— Assigned task A —
Answer these questions about the teacher's reflection on the 2020 school year:
(i) Where was the writer asked to travel for spring break?
(ii) How many of the four people in the household leave the house every morning?
(iii) What did the writer pick up at the last minute?
— Assigned task B —
In the teacher's reflection on the 2020 school year, some paragraphs begin with "I was" or "I'm". List the feeling each of those paragraphs names first.
— Assigned task C —
Carry on the teacher's reflection on the 2020 school year from the point where it stops.

— Document segment —

I was confident. Why wouldn’t I be? I was clearly doing everything I was meant to be doing.
I was hopeful. My students gave me reason to hope for the impact that we would make on each other. I was optimistic about the year that I would have and the year my own children would have. There was no reason to believe that it wouldn’t be a great year full of promise. After all, I had been asked to travel to Costa Rica for spring break with a group of students. There was no reason to believe the school year wouldn’t be amazing.
How am I feeling now in August 2020?
I’m scared. I’m scared to get sick. I’m scared that my children will get sick. I’m scared that I will inadvertently make someone I love and care about sick. I’m working tirelessly to not let fear drive my every decision, but it constantly lingers in the background. Three of the four of us are leaving the house every morning taking every precaution: masks, hand sanitizer, distancing. I know people who have still gotten sick even with those precautions but here we are, doing our best to protect our household while still being out in the world.
I’m apprehensive, but I’m refusing to see this as a weakness. As one of my friends recently said, being apprehensive is helping to keep us vigilant. Once we let our guard down the house of cards will come tumbling down. While we can’t guarantee that the precarious structures we’ve put into place won’t blow over, apprehension helps us to carefully work with a fragile system as opposed to against it.
I’m overwhelmed. Zoom, course management systems, emails, my classes being live and online, students in and out of my classroom, and the same for my children. Add to that an additional college class that I picked up at the last minute and my head is spinning. But our family survived through me attending grad school, teaching part-time in two locations, and having a toddler and newborn at home. If we can survive that, we can survive anything, even going to school during a pandemic.
I’m exhausted. Many would think that I was well-rested. After all, I’ve had five months to sleep in past 6:30, go for morning runs, get housework done, do home renovations, and even take a vacation. But I’m exhausted. I’m tired of current politics. I’m sad when I see how little life really matters to my fellow human beings. I feel distanced from friends and family who appear to seek power over humility. I want a better world for my children. I want a better world for my students. I want a better world for me and my peers, but we just keep getting in our own way. COVID didn’t break us, it showed us what was broken, and I desperately want to be a part of fixing it. I just have to keep digging for the emotional reserves to be a part of the solution.

— Data listing —
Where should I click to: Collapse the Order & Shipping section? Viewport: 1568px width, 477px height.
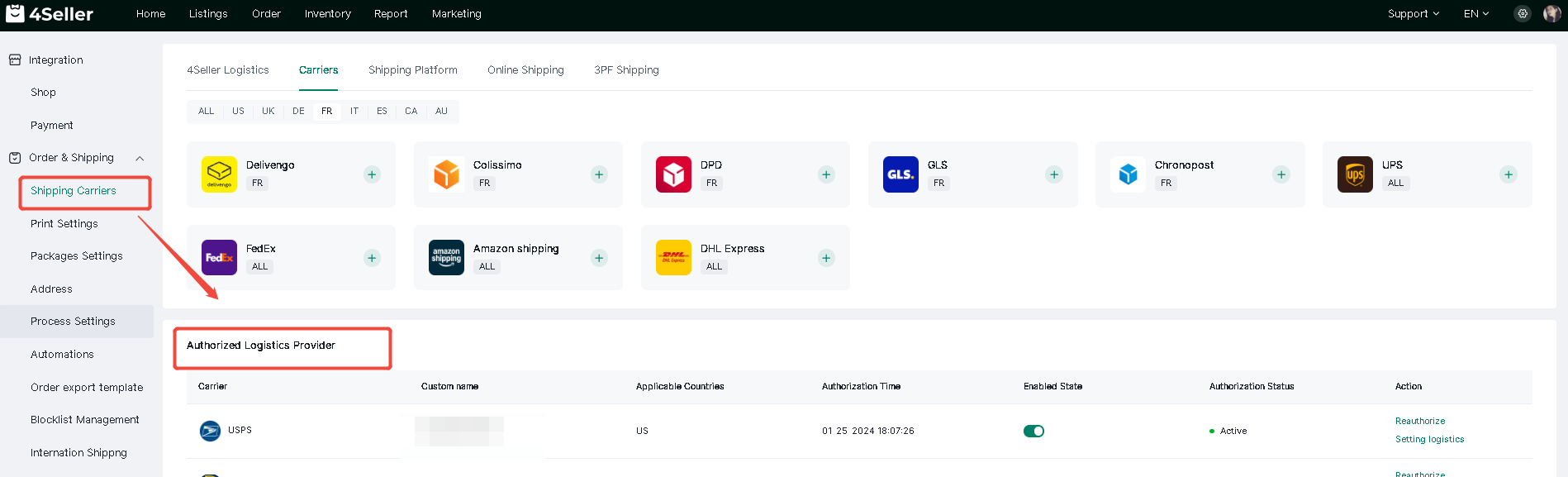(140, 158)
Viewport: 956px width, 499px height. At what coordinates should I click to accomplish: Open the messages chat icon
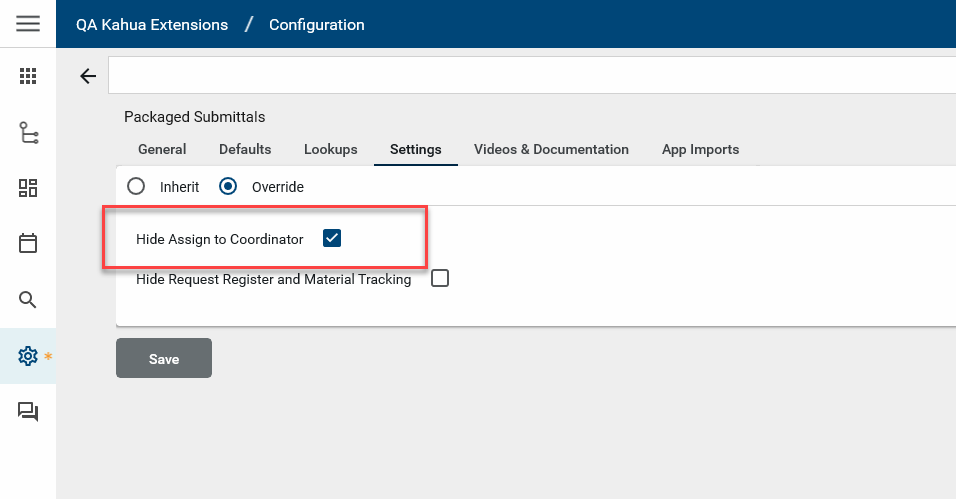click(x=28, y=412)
---
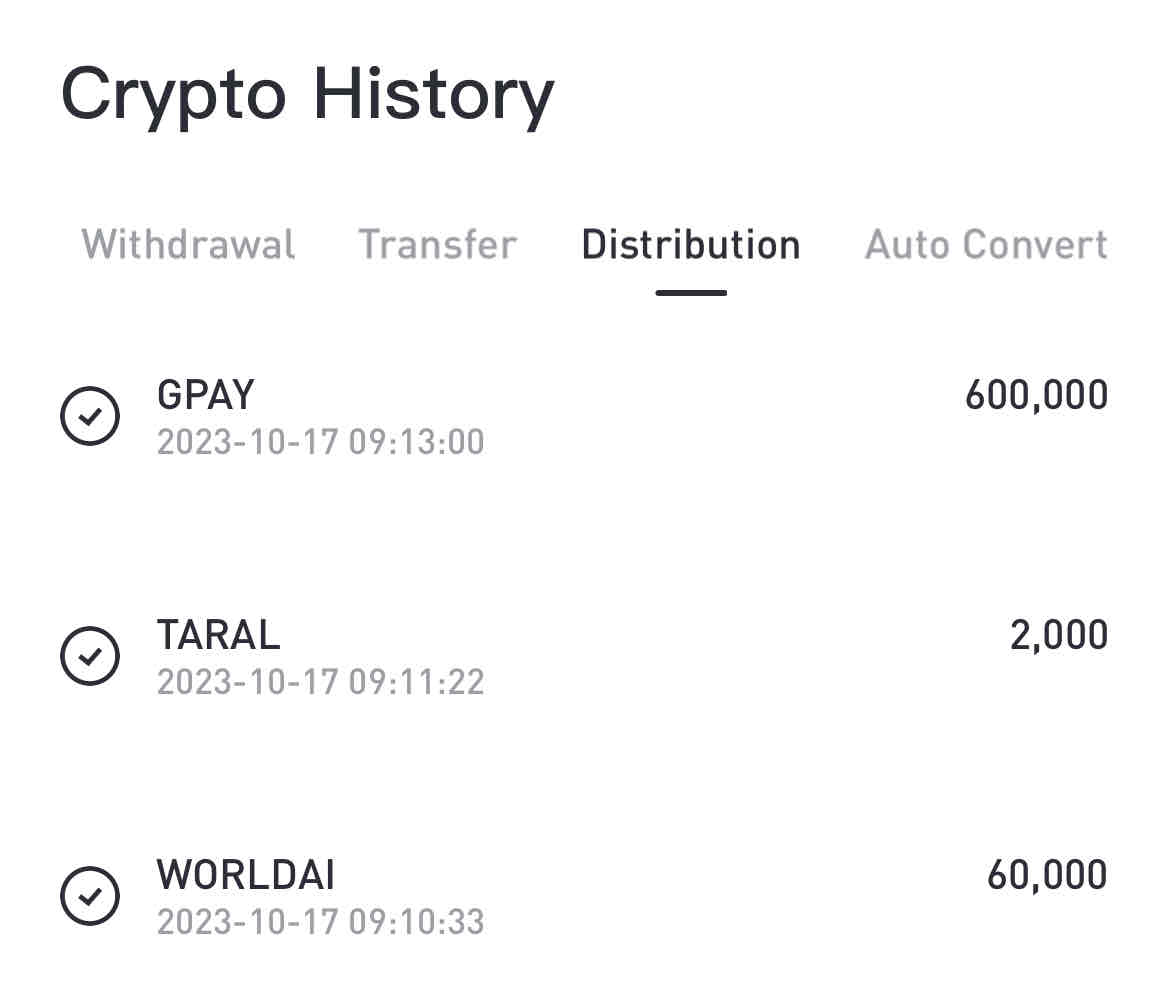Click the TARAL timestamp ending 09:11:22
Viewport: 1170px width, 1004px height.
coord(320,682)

— Expected answer A —
(i) Costa Rica, with a group of students.
(ii) Three of the four.
(iii) An additional college class.

— Expected answer B —
confident, hopeful, scared, apprehensive, overwhelmed, exhausted

— Expected answer C —
I’m hopeful. 2020 has been rough in so many ways. It has been easy to slip into a feeling of hopelessness about the world that we are living in. But at the same time, there is a lot to be hopeful about. I’ve seen what the upcoming generation is capable of. I’ve seen their desire for change and relentless pursuit to bring about change. I’ve seen activism driven by a belief that change is not only possible, but necessary. It’s easy to turn on the news or open up social media and lose all hope in the future, but I really do believe that young people are leading the way in exciting and powerful ways.
I have no idea what this coming school year holds. I don’t know how long I will be teaching in person, if or when we will be forced online, and I don’t know what school is going to look like for my own kids. I’m scared and apprehensive and exhausted and hopeful all at the same time.
But I do believe this much: We are capable of so much more than we give ourselves credit for. I believe in a God who is bigger than a pandemic or economic crisis or political unrest. I believe he is bigger than my exhaustion and occasional hopelessness. I believe that, even when it is more than we can handle, he will help us pick up the pieces, heal the hurt, and reshape us into something new.